**TASK BRIEF:** Whenever the string "Identify" turns up in a line of the data below, copy that line.

[Collected data entries]
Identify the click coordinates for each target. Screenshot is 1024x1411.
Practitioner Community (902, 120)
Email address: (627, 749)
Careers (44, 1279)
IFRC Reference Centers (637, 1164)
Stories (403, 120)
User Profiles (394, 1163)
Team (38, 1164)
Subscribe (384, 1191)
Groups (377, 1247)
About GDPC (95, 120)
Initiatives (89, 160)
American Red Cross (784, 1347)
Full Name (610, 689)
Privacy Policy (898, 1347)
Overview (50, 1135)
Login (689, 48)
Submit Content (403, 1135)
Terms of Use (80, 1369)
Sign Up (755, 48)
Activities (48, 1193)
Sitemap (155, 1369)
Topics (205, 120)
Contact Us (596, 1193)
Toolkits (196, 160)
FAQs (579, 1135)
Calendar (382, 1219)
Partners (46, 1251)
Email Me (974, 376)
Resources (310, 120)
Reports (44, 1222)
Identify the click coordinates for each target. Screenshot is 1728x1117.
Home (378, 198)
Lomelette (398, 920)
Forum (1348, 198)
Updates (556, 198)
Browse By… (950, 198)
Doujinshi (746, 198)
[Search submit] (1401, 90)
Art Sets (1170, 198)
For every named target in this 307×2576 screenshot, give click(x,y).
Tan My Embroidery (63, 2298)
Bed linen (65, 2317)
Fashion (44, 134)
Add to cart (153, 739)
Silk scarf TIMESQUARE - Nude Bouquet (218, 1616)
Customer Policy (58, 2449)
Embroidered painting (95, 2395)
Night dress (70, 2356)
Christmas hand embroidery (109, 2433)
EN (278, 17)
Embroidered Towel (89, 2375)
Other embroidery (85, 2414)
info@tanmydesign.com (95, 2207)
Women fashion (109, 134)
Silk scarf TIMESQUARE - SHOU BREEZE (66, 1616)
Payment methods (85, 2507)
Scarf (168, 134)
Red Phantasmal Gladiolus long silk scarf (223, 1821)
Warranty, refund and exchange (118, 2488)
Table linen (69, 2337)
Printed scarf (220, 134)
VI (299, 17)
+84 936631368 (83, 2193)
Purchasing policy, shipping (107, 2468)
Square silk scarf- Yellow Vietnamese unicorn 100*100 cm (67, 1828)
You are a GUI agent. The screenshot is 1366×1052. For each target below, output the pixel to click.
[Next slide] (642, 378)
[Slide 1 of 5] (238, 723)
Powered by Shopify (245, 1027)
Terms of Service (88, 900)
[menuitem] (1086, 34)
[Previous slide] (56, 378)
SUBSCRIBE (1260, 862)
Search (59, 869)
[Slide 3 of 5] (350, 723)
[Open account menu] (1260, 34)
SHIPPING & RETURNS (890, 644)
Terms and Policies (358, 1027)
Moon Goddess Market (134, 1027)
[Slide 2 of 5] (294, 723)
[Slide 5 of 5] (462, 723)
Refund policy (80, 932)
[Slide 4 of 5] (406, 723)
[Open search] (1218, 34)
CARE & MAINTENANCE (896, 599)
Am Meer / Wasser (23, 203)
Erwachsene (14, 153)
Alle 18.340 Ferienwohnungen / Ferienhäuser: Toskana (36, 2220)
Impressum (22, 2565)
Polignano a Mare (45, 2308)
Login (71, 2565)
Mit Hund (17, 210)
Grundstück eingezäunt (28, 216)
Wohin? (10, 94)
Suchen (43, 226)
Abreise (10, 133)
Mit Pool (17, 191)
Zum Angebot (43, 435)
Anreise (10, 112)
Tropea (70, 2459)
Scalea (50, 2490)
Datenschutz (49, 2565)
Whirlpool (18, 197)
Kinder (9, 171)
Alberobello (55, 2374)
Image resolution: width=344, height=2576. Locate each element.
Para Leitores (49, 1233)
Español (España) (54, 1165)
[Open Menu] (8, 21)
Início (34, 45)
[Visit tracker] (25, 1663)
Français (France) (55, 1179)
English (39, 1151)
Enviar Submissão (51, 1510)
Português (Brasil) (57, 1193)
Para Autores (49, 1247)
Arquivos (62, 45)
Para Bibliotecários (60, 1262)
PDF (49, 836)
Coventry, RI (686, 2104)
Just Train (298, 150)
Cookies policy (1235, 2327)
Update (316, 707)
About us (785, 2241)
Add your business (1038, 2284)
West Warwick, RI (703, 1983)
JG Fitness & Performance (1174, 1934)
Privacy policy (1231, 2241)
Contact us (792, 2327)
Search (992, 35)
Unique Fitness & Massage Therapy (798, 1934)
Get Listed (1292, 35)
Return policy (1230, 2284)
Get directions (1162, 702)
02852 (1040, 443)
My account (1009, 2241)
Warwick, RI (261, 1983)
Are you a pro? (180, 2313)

**RESULT:**
Identify the click coordinates for each target. Screenshot is 1024x1411.
Identify the click coordinates for each target. Screenshot is 1728x1117.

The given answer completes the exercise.